I minorenni delle Under azzurre sono l’anello più debole della catena... Certo e trovo assurdo il fatto che debbano indossare quella tuta con quello sponsor. Il ragazzino di 15 anni dovrebbe rifiutarsi e dire: 'No, io quella scritta non la mostro'. E quel 'no'non dovrebbe rappresentare l’eccezione ma la normalità. Ma il dramma dei nostri giorni è che abbiamo messo al bando la normalità.
Forse però sarebbe più normale che quel 'no' lo dicessero per primi Buffon e compagni. Certo. Il calciatore professionista non si può tirare sempre indietro. In certi casi in cui l’assurdo prevale in maniera vergognosa, bisogna metterci la faccia. Io ce la metto. In una faccenda come questa che infrange i valori più importanti dello sport ci metto anche il cuore, ci metto tutto.

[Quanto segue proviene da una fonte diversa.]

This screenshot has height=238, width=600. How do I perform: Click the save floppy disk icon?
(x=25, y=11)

Finora lei, Ranieri e Farina (che lavorano in Inghilterra, al Leicester e all’Aston Villa) siete gli unici coach del pallone italiano che avete messo la faccia contro Intralot. È la responsabilità del genitore e del buon padre di famiglia quella che dovrebbe emergere, ancor prima di quella dell’allenatore. Da tecnico invece mi chiedo: in Federazione esistono contratti fatti e gestiti da chi? Da allenatore professionista se vengo a conoscenza di queste sponsorizzazioni a fatto compiuto, prima protesto e se le spiegazioni non mi convincono allora straccio il cartellino.

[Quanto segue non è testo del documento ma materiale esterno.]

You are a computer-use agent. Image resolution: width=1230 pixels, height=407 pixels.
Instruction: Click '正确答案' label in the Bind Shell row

Nella sua lunga carriera avrà conosciuto calciatori che sono passati dalle slot e dalle puntate all’agenzia sportiva, fino alla 'combine' in campo che poi ha generato la saga italiana di Scommessopoli... Il mio credo calcistico mi impone di non credere, ancora oggi, che ci possano essere calciatori disposti a giocare per perdere o a 'taroccare' una partita, magari pagando per vincere. Il sospetto purtroppo è cominciato quando ho conosciuto i ragazzi in cura a 'L’Approdo'. Ascoltare le storie di ragazzi o adulti che si erano rovinati al gioco mi ha fatto sorgere il cattivo pensiero che anche nel mondo del calcio ci fossero persone con questi problemi. Purtroppo ci sono, e sicuramente non li aiutiamo mettendo sulle tute della Nazionale uno sponsor del genere.
Il messaggio del mister 'con la sedia alzata' a coloro che, in silenzio e di nascosto, in questo momento convivono con la ludopatia. Dico a loro di non aver paura nel chiedere aiuto e di non permettere a se stessi di buttarsi via. Ai ragazzi ricordo che la vita non è fatta di macchinette e di azzardi al banco delle scommesse, ma di fatica. Scommettere sul rosso o il nero, sulla vittoria o la sconfitta di qualcuno non porta da nessuna parte. Giocare a calcio per stare bene con se stessi e con gli altri è l’unico risultato sul quale puntare, sempre.